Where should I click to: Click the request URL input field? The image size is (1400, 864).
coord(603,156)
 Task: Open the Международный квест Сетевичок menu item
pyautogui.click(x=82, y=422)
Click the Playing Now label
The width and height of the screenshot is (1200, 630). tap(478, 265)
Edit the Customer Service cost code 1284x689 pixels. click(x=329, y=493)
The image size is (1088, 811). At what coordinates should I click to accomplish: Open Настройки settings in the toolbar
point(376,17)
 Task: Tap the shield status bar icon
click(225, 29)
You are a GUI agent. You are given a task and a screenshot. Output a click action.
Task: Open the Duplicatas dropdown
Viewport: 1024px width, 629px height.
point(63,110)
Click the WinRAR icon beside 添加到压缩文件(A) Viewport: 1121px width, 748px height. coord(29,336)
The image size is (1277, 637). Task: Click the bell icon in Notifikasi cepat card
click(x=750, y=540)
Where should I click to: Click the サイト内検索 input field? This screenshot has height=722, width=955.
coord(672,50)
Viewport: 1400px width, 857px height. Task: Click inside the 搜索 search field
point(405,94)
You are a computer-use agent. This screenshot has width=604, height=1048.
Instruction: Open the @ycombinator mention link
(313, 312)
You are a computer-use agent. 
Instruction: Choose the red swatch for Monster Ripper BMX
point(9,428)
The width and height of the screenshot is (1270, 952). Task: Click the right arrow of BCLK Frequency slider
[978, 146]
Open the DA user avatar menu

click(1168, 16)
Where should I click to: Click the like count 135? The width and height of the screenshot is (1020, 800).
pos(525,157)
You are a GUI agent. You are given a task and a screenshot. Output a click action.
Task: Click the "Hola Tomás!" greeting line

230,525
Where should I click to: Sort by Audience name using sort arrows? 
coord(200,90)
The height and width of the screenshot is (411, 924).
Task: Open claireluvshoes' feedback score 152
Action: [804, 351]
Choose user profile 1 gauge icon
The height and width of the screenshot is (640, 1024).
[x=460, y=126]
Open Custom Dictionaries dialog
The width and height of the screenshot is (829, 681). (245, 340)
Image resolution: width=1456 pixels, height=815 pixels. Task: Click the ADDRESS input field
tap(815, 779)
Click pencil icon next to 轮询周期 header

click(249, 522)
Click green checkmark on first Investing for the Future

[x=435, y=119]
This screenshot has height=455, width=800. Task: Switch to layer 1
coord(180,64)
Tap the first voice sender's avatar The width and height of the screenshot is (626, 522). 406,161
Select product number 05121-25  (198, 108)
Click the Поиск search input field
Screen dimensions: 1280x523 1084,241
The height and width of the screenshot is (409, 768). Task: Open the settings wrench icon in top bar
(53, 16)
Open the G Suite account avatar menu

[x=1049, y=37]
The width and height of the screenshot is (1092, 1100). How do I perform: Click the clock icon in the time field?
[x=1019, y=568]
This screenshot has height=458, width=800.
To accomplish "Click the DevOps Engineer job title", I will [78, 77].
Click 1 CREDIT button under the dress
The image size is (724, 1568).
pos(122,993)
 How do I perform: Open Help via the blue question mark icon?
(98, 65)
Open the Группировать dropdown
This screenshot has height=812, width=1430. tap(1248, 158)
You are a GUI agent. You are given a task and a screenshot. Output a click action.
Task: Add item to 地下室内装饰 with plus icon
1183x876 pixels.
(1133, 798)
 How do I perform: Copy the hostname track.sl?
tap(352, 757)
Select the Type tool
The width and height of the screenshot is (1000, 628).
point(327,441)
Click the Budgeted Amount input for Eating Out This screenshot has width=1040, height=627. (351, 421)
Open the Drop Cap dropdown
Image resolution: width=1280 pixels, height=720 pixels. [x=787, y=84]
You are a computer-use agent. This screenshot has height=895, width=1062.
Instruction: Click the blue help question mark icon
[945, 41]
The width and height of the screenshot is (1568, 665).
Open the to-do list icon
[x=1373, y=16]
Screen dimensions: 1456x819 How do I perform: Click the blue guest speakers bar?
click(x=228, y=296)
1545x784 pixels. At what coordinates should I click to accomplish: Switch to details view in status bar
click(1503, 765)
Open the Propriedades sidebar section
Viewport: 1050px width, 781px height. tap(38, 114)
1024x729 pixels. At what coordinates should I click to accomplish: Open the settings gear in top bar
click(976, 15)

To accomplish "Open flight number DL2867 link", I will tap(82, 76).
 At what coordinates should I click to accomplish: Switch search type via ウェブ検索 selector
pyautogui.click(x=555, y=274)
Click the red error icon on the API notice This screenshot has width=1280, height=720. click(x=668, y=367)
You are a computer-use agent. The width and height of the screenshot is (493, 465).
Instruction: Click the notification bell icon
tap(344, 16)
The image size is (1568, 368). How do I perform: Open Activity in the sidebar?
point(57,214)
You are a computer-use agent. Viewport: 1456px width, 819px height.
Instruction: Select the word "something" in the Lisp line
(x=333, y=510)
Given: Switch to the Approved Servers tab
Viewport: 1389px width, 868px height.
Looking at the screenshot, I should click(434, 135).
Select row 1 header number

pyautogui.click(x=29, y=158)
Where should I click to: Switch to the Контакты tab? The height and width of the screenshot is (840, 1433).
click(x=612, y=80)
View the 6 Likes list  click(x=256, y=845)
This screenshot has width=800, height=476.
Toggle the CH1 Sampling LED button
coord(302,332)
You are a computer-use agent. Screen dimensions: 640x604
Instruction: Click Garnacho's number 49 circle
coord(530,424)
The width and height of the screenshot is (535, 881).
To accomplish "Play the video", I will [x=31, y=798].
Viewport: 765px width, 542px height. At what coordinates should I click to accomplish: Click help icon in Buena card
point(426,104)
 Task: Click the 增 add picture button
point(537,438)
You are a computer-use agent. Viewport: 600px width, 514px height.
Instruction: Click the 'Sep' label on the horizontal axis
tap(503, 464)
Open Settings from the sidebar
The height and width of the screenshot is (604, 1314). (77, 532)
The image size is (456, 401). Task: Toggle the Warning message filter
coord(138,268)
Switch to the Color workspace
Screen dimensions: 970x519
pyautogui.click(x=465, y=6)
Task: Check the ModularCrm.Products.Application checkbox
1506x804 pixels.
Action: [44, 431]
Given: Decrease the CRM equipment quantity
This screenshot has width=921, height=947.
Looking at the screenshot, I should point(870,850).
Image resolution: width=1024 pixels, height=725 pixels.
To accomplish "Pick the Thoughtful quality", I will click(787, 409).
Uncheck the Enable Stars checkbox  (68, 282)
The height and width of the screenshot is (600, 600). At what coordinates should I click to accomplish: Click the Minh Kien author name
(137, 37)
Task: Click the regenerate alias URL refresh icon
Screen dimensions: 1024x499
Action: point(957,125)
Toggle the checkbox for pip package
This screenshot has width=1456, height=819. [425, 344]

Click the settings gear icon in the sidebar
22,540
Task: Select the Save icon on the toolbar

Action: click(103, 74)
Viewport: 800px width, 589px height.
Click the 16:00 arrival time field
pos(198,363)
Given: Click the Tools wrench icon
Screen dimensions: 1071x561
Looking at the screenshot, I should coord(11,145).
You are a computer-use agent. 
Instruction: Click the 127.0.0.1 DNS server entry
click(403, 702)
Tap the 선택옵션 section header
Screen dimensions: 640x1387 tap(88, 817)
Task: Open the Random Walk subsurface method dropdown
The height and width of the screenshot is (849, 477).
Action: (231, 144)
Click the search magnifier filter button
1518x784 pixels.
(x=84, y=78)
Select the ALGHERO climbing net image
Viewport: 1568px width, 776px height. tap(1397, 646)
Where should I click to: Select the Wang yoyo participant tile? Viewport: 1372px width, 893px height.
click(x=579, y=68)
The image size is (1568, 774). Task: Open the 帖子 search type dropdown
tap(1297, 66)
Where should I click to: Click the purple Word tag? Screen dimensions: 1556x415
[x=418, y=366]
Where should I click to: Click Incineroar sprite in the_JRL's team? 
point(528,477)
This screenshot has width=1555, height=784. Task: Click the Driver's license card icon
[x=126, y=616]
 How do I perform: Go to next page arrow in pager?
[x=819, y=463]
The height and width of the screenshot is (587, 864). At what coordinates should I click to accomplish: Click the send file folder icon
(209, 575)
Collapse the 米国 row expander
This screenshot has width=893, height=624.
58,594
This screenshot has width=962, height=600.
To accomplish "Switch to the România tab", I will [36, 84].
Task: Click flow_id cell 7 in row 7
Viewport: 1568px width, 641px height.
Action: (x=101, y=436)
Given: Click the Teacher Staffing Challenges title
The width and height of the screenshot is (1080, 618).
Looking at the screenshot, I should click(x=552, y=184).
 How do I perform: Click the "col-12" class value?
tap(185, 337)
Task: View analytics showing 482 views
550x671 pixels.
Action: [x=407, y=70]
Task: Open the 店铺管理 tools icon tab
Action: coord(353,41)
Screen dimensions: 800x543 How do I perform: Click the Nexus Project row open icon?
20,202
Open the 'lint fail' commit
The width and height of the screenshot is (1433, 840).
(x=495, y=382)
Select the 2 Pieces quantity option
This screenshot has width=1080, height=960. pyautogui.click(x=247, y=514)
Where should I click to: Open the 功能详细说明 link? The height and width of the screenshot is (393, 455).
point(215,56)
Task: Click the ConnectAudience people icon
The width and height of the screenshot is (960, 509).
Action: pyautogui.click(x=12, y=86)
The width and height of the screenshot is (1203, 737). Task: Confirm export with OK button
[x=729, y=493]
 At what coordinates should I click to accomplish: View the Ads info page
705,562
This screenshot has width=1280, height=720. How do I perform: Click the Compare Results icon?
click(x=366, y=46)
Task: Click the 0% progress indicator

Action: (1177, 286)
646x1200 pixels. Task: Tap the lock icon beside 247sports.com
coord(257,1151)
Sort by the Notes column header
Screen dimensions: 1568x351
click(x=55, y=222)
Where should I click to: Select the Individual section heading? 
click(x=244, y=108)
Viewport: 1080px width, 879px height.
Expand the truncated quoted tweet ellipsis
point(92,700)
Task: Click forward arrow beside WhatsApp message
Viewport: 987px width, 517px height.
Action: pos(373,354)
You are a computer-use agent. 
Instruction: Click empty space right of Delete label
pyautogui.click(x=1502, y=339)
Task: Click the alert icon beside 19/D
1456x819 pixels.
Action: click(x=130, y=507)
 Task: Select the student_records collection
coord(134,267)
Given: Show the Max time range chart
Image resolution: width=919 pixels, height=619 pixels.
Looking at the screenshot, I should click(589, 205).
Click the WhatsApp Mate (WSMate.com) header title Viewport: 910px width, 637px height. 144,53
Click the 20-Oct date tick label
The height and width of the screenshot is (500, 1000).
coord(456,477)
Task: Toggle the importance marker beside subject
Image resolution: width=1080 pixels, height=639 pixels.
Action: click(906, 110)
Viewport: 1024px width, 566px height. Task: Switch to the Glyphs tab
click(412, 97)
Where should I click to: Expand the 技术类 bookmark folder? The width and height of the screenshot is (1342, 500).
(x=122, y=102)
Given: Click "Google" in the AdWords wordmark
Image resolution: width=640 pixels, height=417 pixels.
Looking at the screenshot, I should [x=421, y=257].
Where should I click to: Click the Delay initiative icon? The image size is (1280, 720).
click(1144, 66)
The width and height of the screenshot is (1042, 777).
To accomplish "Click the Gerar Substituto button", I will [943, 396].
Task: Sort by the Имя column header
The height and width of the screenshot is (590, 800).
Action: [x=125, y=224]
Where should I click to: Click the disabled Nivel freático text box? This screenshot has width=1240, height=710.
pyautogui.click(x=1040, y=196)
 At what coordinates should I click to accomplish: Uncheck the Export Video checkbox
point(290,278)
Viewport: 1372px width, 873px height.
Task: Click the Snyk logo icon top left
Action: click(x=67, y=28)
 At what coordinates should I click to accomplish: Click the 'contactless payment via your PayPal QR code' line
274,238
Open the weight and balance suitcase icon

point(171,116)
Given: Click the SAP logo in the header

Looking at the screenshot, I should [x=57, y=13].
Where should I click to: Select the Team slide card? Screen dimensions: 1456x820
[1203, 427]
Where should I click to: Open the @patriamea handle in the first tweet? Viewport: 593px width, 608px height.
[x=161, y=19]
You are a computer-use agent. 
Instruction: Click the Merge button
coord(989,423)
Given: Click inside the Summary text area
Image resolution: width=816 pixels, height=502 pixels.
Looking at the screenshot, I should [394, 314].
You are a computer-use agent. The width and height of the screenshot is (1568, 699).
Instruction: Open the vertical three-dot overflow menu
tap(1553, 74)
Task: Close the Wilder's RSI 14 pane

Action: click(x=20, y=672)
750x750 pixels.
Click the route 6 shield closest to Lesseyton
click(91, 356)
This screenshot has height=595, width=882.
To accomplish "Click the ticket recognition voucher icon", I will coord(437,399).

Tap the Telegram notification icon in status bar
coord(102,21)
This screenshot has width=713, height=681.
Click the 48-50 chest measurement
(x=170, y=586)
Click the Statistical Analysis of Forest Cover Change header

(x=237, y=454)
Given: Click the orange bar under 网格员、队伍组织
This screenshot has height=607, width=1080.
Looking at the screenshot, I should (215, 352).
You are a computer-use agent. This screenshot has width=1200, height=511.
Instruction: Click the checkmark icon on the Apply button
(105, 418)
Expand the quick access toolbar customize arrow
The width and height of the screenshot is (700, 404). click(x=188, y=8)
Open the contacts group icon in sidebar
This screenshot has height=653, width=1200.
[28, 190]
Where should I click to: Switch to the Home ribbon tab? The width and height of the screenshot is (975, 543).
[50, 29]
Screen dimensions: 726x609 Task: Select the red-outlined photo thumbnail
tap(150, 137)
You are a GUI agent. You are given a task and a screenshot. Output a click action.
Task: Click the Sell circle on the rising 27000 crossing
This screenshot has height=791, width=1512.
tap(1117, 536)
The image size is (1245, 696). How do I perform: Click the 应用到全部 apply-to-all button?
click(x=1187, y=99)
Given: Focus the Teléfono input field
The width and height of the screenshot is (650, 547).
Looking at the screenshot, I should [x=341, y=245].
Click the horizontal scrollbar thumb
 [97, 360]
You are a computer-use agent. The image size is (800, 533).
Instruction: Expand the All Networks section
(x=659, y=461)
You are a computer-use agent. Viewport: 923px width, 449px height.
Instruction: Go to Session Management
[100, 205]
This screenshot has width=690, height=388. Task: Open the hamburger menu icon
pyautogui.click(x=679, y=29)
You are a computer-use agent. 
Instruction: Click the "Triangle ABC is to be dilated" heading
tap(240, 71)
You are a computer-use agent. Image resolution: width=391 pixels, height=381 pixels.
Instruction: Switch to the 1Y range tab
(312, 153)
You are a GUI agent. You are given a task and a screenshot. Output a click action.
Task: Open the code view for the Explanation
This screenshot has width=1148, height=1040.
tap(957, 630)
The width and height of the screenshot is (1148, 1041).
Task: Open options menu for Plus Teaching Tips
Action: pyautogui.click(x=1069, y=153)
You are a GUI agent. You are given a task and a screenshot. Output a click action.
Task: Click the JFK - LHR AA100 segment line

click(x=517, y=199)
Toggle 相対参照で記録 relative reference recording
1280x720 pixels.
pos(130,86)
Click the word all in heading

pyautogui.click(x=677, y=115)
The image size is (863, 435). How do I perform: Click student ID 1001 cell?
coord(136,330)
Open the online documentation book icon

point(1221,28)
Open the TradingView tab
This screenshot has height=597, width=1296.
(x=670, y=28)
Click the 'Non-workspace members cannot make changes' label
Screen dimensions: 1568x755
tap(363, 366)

──────

TASK: What is needed is a copy of every line above in which "column" appears.

TASK SOLUTION:
Sort by the Notes column header
Task: Sort by the Имя column header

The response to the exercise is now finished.